Atatürk düşünce, devrim ve ilkelerinin ürünlerinden biri, 19 Şubat 1932’de başta Ankara olmak üzere 14 il merkezinde açılan, 11 Ağustos 1951’de de tüm yurtta kapatılan “Halkevleri”dir.
17 Nisan 1940’da 3803 sayılı yasayla açılan, 27 Ocak 1954’te kapatılan “Köy Enstitüleri” de Atatürk düşünce, devrim ve ilkeleri ile Halkevlerinin ürünüdür.
Her iki aydınlanmacı kurumun (Halkevleri ve Köy Enstitüleri) kapatanı, düşman emperyalist işbirlikçisi, Türk elerkisinin (demokrasisinin) katili, toprak ağalarının, gerici-yobaz tarikat ve cemaatlerin, dincilerin, Atatürk, Atatürk düşünce, devrim ve ilkelerinin amansız karşıtlarının siyasi örgütü Demokrat Parti (DP) ve Demokrat Parti iktidarıdır!
Bu gerçekleri Türk halkı bilmelidir!
Bu gerçekleri bilmek Türk halkının hakkıdır!
Önceki gün (17 Nisan 2021 Cumartesi), kuruluş ve açılışındaki amacı “Türkiye’de ilkokul öğretmeni yetiştirmek” olan “Köy Enstitüleri”nin 81’inci yıldönümüydü.
Hukukçu, siyasetçi, Manisa CHP Milletvekili, Sanayi Bakanı, 13 Ocak 1994’te 71 yaşında aramızdan ayrılan Mehmet Erten, Boyut Yayınları’nda çıkan “Topraktan Parlamentoya” adlı, 271 sayfalık “Siyaset-anı” kitabında, İsmet İnönü’ye sorar:
“Paşam, bu Köy Enstitülerinin kapanması olayı nasıl oldu?

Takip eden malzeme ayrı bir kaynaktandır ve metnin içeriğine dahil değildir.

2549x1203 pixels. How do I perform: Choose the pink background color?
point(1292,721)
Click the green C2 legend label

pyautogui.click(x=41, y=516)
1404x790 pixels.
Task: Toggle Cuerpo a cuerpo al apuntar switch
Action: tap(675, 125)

Siz bu kurumları çok seviyordunuz, ama soradan siz, Milli Eğitim Bakanı Hasan Ali Yücel’le, İlköğretim Genel Müdürü İsmail Hakkı Tonguç’u görevlerinden alıp değiştirince enstitülerin hızı kesildi, nasıl oldu bu?”
İnönü şu yanıtı veririr:
//Köy Enstitülerinin kapanmasından duyduğum acıyı tarif edemem. Bir babanın evladını kaybetmesinden duyduğu acı gibi duyarım, ama herkes zanneder ki Hasan Ali Yücel’i Tonguç’u isteyerek değiştirdim; Köy Enstitülerinin kapanmasına neden oldum diye benim hakkımda kamuoyunda yanlış bir hüküm vardır; aslında o zaman bir sürü olaylar oldu. Kurultaylarda Enstitüler aleyhine bir cereyan başladı. Ben bunların doğru olmadığını yerine giderek tespit ettim, ama bu o kadar yoğunlaştı ki grubu etkiledi. Grubun büyük çoğunluğu Köy Enstitülerinin aleyhine döndü. Bakanlar içinde Köy Enstitülerine karşı vaziyet alanlar çoğaldı. En çok da bu konuda Köy Enstitülerinden şikayet edilenlerin başında Milli Eğitim Bakanı Yücel’le, Genel Müdür Tonguç hedef alınıyordu. O sırada ordudan, rahmetli Mareşal Fevzi Çakmak’tan (1876 – 1950), o Genelkurmay Başkanlığından ayrılmadan önce, yoğun şikayetler başladı. Mareşal, “Bu komünist yuvalarını ne zaman kapatacaksın?” diye soruyordu. Mareşal bunu adeta bir mesele haline getirmişti. Köy Enstitüleri etrafında bu çok yoğunlaştı.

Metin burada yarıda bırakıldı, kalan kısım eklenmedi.